[Start Quoted passage]
Stationary States for Infinite Square Well:

\Psi_n(x, t) = \sqrt{\frac{2}{a}}\sin\left(\frac{n \pi}{a}x\right)e^{-i(n^2 \pi^2 \hbar/2ma^2)t} 

General Solution:

\Psi(x, t) = \sum_{n = 1}^{\infty} c_n \sqrt{\frac{2}{a}}\sin\left(\frac{n \pi}{a}x\right)e^{-i(n^2 \pi^2 \hbar/2ma^2)t} 

c_n = \sqrt{\frac{2}{a}} \int_{0}^{a} \sin\left(\frac{n \pi}{a} x\right) \Psi(x, 0)\,dx 

2.3 The Harmonic Oscillator

Practically any potential is approximately parabolic. Virtually any oscillatory motion is approximately simple harmonic.

V(x) \cong \frac{1}{2}V''(x_0)(x-x_0)^2 

V(x) = \frac{1}{2}m\omega^2x^2 

Solve:

-\frac{\hbar^2}{2m}\frac{d^2\psi}{dx^2} + \frac{1}{2}m\omega^2x^2\psi = E\psi 

2.3.1   Algebraic Method

\frac{1}{2m}\left[\left(\frac{\hbar}{i}\frac{d}{dx}\right)^2 + (m\omega x)^2\right] \psi = E \psi 

Ladder Operators:

a_{\pm} = \frac{1}{\sqrt{2m}}\left(\frac{\hbar}{i}\frac{d}{dx} \pm im\omega x \right) 

a_-a_+ = \frac{1}{2m} \left[\left(\frac{\hbar}{i}\frac{d}{dx}\right)^2 + (m\omega x)^2\right] + \frac{1}{2}\hbar \omega 

a_+a_- = \frac{1}{2m} \left[\left(\frac{\hbar}{i}\frac{d}{dx}\right)^2 + (m\omega x)^2\right] - \frac{1}{2}\hbar \omega 

a_-a_+ - a_+a_- = \hbar \omega 

Schrodinger equation:

(a_-a_+ - \frac{1}{2}\hbar \omega)\psi = E\psi 

(a_+a_- + \frac{1}{2}\hbar \omega)\psi = E\psi 

Important: If \psi  satisfies the Schrodinger equation with energy E , then a_+\psi satisfies the Schrodinger equation with energy (E+\hbar \omega) . a_-\psi  is a solution with energy (E - \hbar\omega) .
[End Quoted passage]
### Task instructions
1 > According to the quantum mechanics notes, what is virtually any oscillatory motion approximately?
2 > Reproduce the part of the quantum mechanics notes that starts with "a_-a_+ - a_+a_- = \hbar" and goes on through "- \hbar\omega) .".
The material plays no part in any of this.
[Start Source excerpt]
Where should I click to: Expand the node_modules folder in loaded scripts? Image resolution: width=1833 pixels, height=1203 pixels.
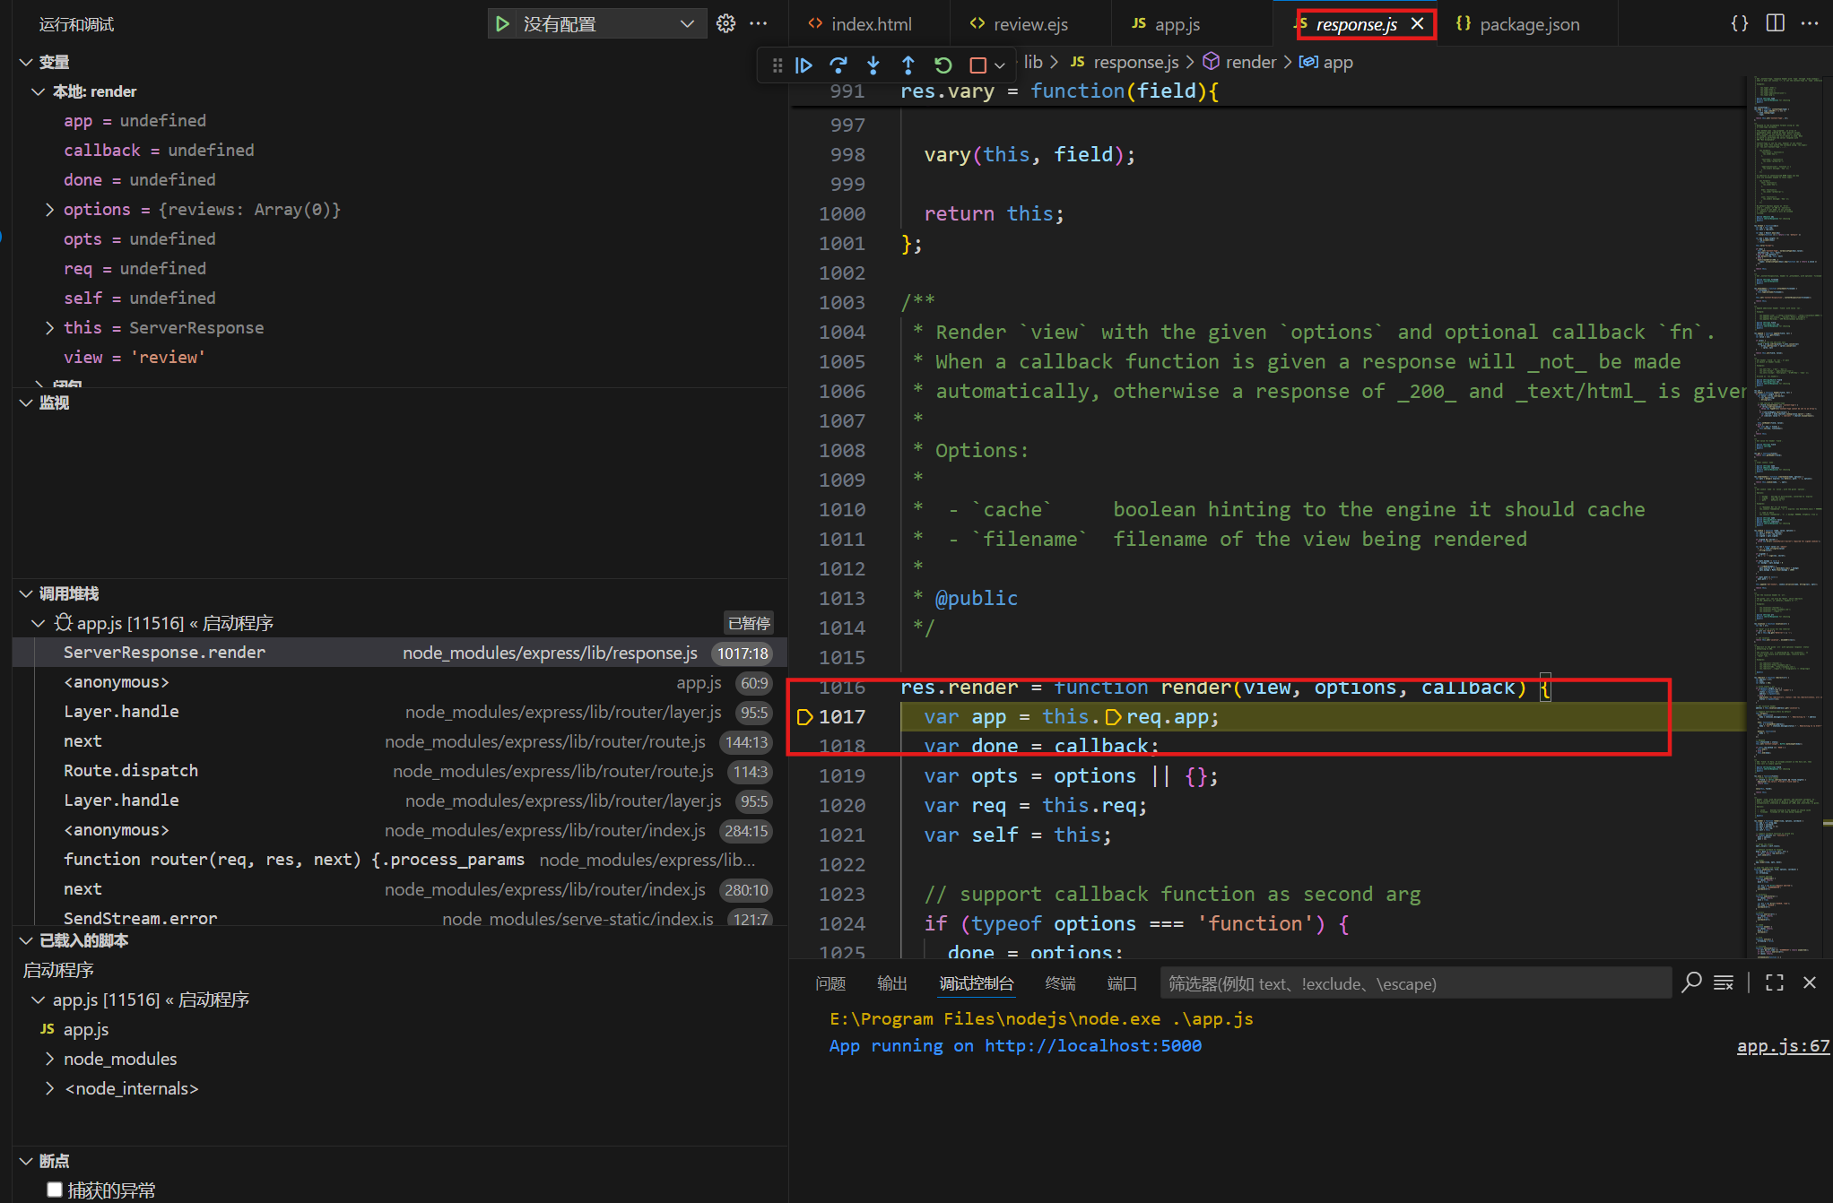point(50,1060)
[End Source excerpt]
### Answers by task
1 > Simple harmonic.

2 >
a_-a_+ - a_+a_- = \hbar \omega 

Schrodinger equation:

(a_-a_+ - \frac{1}{2}\hbar \omega)\psi = E\psi 

(a_+a_- + \frac{1}{2}\hbar \omega)\psi = E\psi 

Important: If \psi  satisfies the Schrodinger equation with energy E , then a_+\psi satisfies the Schrodinger equation with energy (E+\hbar \omega) . a_-\psi  is a solution with energy (E - \hbar\omega) .